Viewed broadly, the chat interface has many advantages: zero learning curve, infinite flexibility, accessibility across languages and literacy levels. All this stretches its reach. A user interface, by contrast, is limited to a specific use-case for a well-defined segment of users. If the solution provider’s goal is to reach more users across a wide range of use-cases, nothing can match the chat box. It is a “do anything” surface, limited only by a user’s imagination.
The chat interface’s reach and the cost of building a specialized interface are among key reasons why we haven’t seen many dedicated user interfaces for knowledge workers yet. Why invest in designing a specialised UI if you can inherit a general one that gives you usability for free2? But this, again, is the provider’s perspective. From the knowledge worker’s lens, the best interface is the one that lets her get the job done most efficiently and effectively, which often is a specialised one.
Identifying that common use-case or user segment and building a specialised product for it takes time and incurs cost. One reasonable strategy is to offer a generic chat-based interface first, then evolve to a specialised one. Another approach uses Forward Deployed Engineers (FDEs) to learn first from the chat-based usage, and then translate the learnings and patterns into a custom UI tailored to that context. This line of thinking offers hope: it is a matter of time, it suggests, before we see specialised products.
Then there is the confusion between capability and product. Each model released in recent years is more capable than the last, and the natural way to demonstrate raw capability is to expose it directly to the users via a chat interface. In this sense the industry has been optimising the engine and shipping the engine, rather than building new cars.
There is also a seductive belief that the model itself is the product, that it will eventually absorb the interface: as models get better at inferring intent, remembering context, and self-correcting, the need for specialised scaffolding melts away and the prompt box becomes sufficient after all. Like the hype and promise around agents, this too is an end-game that benefits the frontier model builders: they can capture more revenue if their models – and not products using the models – can solve most problems.
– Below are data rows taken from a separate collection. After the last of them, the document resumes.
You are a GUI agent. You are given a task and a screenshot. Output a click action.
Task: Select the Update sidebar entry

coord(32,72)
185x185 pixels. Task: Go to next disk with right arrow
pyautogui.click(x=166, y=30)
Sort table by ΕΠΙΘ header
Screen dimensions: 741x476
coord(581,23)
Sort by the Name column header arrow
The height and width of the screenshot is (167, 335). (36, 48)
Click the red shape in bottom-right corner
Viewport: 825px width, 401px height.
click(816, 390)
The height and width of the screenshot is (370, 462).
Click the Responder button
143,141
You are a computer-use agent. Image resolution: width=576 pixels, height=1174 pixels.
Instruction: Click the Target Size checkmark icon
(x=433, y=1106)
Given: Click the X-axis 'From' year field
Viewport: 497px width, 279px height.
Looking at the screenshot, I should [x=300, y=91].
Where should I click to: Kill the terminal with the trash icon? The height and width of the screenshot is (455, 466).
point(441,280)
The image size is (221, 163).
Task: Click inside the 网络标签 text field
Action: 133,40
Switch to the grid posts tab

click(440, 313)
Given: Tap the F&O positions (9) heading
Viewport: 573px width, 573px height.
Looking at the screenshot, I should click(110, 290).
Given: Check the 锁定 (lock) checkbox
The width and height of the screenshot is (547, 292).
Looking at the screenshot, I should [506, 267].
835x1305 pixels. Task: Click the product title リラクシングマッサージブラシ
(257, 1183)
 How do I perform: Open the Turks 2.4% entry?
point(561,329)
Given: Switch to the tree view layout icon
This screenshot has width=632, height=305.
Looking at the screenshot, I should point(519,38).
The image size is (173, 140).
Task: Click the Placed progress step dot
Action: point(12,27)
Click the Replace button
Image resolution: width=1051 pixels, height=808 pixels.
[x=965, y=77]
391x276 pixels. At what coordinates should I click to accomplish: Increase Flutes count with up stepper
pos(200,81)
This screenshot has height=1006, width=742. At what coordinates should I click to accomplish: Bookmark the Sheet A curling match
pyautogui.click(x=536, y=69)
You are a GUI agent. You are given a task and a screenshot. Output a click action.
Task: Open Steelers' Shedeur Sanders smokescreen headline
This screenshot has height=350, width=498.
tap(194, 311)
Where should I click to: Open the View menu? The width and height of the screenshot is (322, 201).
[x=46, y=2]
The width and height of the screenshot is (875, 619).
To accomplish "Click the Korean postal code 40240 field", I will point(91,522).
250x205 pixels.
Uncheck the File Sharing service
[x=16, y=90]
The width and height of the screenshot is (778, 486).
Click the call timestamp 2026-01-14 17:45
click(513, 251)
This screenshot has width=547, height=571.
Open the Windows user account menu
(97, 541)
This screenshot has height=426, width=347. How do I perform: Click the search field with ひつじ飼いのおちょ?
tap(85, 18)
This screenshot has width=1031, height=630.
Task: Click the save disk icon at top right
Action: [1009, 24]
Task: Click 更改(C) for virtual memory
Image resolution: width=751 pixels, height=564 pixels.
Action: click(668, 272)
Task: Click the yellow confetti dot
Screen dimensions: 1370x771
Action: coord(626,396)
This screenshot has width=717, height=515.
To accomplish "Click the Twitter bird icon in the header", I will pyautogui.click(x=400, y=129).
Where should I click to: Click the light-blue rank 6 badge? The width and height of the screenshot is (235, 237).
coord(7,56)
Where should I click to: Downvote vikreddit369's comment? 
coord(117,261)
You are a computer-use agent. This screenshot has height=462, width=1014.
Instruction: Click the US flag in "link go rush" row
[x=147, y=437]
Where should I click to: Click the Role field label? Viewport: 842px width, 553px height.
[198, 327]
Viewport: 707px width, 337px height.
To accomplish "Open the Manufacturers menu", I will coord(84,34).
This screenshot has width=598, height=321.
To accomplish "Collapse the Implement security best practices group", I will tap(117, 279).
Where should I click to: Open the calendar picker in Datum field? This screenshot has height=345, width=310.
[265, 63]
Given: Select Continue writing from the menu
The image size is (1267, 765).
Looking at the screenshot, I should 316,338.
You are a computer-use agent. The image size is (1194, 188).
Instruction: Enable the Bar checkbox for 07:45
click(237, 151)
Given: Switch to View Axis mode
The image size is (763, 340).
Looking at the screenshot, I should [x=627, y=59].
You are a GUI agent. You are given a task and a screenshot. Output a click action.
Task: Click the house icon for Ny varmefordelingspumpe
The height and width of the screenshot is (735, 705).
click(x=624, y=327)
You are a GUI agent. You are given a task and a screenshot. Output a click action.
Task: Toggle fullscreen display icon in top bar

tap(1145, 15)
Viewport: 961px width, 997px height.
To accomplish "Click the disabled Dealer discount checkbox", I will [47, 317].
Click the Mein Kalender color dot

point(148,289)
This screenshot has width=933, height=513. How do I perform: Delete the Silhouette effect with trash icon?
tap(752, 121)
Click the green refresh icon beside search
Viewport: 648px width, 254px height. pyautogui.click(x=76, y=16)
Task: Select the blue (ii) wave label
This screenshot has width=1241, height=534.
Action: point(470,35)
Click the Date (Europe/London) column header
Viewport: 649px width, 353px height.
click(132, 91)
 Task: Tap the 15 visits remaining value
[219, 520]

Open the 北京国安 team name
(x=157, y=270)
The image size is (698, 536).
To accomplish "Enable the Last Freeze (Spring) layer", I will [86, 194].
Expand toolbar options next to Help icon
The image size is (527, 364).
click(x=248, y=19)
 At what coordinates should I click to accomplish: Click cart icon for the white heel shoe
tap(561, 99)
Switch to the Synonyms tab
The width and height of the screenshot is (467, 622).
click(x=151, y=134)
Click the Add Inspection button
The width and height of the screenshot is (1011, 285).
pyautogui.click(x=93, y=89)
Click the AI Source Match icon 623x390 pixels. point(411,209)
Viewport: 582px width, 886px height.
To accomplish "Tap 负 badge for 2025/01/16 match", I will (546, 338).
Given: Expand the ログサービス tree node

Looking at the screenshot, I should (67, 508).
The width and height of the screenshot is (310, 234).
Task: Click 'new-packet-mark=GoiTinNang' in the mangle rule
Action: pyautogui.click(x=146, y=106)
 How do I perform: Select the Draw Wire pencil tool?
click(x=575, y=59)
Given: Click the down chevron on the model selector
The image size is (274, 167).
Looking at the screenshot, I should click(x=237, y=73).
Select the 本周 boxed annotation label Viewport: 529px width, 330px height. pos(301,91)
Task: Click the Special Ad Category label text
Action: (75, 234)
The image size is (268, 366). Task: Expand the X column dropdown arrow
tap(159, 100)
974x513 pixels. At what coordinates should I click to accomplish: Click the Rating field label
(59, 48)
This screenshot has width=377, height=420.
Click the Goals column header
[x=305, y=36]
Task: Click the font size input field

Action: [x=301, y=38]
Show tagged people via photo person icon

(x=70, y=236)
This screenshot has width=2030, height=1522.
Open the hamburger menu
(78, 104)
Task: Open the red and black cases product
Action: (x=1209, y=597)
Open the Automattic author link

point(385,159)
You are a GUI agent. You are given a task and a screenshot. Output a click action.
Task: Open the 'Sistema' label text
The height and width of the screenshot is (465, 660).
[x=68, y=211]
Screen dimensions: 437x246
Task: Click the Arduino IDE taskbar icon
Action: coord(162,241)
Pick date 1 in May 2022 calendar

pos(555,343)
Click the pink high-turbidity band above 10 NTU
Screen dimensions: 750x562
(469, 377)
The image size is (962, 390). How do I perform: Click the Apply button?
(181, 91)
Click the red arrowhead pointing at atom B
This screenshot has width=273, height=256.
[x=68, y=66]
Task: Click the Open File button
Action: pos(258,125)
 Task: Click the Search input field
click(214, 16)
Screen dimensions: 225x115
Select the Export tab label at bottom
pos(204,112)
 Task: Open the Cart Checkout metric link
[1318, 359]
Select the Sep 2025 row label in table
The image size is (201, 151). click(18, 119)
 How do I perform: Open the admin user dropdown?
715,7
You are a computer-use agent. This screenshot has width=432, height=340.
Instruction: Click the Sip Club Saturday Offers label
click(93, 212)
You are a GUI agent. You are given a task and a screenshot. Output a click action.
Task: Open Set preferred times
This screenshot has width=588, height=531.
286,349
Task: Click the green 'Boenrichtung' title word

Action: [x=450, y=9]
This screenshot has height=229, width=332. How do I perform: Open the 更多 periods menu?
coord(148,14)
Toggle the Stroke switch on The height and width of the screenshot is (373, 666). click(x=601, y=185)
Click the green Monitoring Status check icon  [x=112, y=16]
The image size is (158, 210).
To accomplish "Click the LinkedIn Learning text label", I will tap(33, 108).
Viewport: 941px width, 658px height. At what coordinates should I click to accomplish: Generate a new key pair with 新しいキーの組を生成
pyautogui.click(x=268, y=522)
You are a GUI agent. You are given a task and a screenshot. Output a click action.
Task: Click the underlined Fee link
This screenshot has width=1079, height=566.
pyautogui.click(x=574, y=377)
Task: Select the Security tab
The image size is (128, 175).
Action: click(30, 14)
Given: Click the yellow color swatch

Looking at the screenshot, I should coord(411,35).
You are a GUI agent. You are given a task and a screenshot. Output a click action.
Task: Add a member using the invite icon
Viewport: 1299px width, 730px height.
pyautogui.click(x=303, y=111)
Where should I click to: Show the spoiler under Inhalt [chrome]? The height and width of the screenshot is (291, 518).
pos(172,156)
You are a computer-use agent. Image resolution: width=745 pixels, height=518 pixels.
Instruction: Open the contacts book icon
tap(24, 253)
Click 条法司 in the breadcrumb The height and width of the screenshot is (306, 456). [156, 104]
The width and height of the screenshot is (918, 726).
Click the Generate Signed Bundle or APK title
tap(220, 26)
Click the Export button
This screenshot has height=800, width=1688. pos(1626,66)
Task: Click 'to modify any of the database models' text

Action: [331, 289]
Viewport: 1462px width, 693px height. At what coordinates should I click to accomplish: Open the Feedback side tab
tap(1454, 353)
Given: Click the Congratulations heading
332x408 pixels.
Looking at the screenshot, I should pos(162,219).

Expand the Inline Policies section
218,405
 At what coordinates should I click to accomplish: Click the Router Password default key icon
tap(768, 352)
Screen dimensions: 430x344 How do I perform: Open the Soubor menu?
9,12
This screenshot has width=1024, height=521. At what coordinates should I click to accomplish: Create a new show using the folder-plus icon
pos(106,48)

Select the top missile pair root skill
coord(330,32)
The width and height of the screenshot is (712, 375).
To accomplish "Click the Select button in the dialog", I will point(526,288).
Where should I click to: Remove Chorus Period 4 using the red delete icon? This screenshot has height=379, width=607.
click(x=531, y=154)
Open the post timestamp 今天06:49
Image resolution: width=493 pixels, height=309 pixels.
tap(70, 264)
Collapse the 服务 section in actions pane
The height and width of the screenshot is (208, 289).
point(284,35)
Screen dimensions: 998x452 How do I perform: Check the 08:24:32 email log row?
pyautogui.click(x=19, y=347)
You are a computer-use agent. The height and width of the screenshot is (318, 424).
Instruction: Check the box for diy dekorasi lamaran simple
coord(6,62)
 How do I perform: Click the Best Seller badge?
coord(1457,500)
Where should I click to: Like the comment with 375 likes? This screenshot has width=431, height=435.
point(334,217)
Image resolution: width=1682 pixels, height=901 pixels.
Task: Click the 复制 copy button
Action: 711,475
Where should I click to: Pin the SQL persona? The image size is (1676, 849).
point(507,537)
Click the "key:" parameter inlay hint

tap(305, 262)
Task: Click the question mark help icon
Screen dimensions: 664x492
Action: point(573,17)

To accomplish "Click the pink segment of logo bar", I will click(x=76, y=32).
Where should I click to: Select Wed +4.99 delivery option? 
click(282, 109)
7. A world without chat as the main affordance
My imagination of a world where specialised products with user interfaces offer the power of AI to the average knowledge worker emerges from patterns of AI usage I’ve seen at Sattva (where I work) and some nonprofits I’ve engaged with in the last year. These users are very smart, but they may not be tech savvy; they aren’t tinkerers; and many are not experts or managers and hence aren’t good at delegating tasks. Even those who use AI frequently haven’t moved beyond using AI as an advanced search engine. And infrequent AI users are often overwhelmed by what the chat-based interface expects from them: the model choice, the intent, the context, the desired output format, the standard against which the output must be judged.
The highly flexible chat interface was a reasonable place to start. But for many knowledge workers it is unhelpful, because flexibility and usability pull in opposite directions. A “do anything” surface offers limited guidance on how to do the specific thing in front of you. Three and a half years after ChatGPT, knowledge workers are still navigating this surface — not because it is what they need, but because the alternatives are scarce. I’ve written before that productisation of LLMs is an act of inclusion. This is what’s at stake here. If chat stays the main affordance, AI remains a tool for experts who’ve learned to navigate its complexity. Everyone else keeps botsitting.
My experience with digitising workflows for knowledge workers – especially over the last six months, as agent hype agents hit fever pitch – has made me conservative about how soon we’ll reach that promised land. I’ll write more on this in a follow up essay.
This applies to AI agents too. An agent can "figure out" what to do based on the outcome defined by the user. But for this to work well, sufficient context has to be defined and handed over to the agent.